As shown in (B) of FIG. 2, the illuminating member according to the present embodiment is configured such that an incident beam I2 incident to a second position on the incidence surface 111 of the light emitting member 11 is output as a conversion beam having a second color temperature from the emission surface 112 by passing through a portion of the light emitting member 11 having a second thickness t2 at the second position. The second thickness t2 is thicker than the first thickness t1, and the second color temperature is different from the first color temperature.
Furthermore, as shown in (C) of FIG. 2, the illuminating member according to the present embodiment is configured such that an incident beam 13 incident to a third position on the incidence surface 111 of the light emitting member 11 is output as a conversion beam having a third color temperature from the emission surface 112 by passing through a portion of the light emitting member 11 having a third thickness t3 at the third position. The third thickness t3 is thinner than the first thickness t1, and the third color temperature is different from the first color temperature and the second color temperature.

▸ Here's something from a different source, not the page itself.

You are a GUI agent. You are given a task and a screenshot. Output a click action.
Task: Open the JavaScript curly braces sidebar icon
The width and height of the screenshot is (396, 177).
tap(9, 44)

In the present embodiment, a thickness to of one end of the light emitting member 11 is thicker than a thickness tm of another end opposite to the one end.
A thickness L of the light emitting member 11 may be controlled to satisfy the conditions of Equations 1 to 4.
L _MIN =L such that for f(L,K,P,F)=CCT, f(L _MIN ,K,P,D,F)=15000K [Equation 1]
L _MAX =L such that for f(L,K,P,F)=CCT, f(L _MAX ,K,P,D,F)=3000K [Equation 2]
0.1 W<F<100 W [Equation 3]
L _MIN ≦L≦L _MAX [Equation 4]
In Equation 1 to Equation 4, L represents a distance between two points at which the incident surface and the emission surface of the light emitting member and the excited beam intersect, K represent s the kind of a luminous substance of the light emitting member, P represents the ratio of the luminous substance, D represents a grain size of the luminous substance of the light emitting member, F represents the luminous flux of an excited beam, L_MINrepresents L when a CCT (Correlated Color Temperature) value is 15000K, and L_MAXrepresents L when a CCT (Correlated Color Temperature) value is 3000K.
According to the aforesaid embodiment, the color temperature of a beam emitted from a laser according to a specific part of a single phosphorescent and fluorescent material collecting the laser excited beam is changed using a laser property, namely, a directional property of the beam emitted from the laser and an advantageous property for concentrating the beam on one small point, and an arrangement property of the phosphorescent and fluorescent (Lumiphor) material and the laser light source disposed to be separated from each other by a predetermined distance, thereby implementing the lighting device capable of enabling a change of the color temperature.
As one example, a white beam is created by mixing a blue excited beam outputted from a laser and a yellow beam converted from a phosphorescent and fluorescent material. At this time, as a thickness of the phosphorescent and fluorescent material to which the laser excited beam travels increases gradually, an amount of the transmitted blue excited beam reduces, an amount of the yellow conversion beam increases, and a color temperature reduces. On the contrary, when a thickness of the phosphorescent and fluorescent material reduces, the color temperature increases.
A luminescent material known as lumiphors or luminophoric may be used as the material of the light emitting member. An example of the luminescent material may include a material that enables a down conversion for converting light particles into a lower energy level, or may include a material that enables an up conversion for converting light particles into a higher energy level.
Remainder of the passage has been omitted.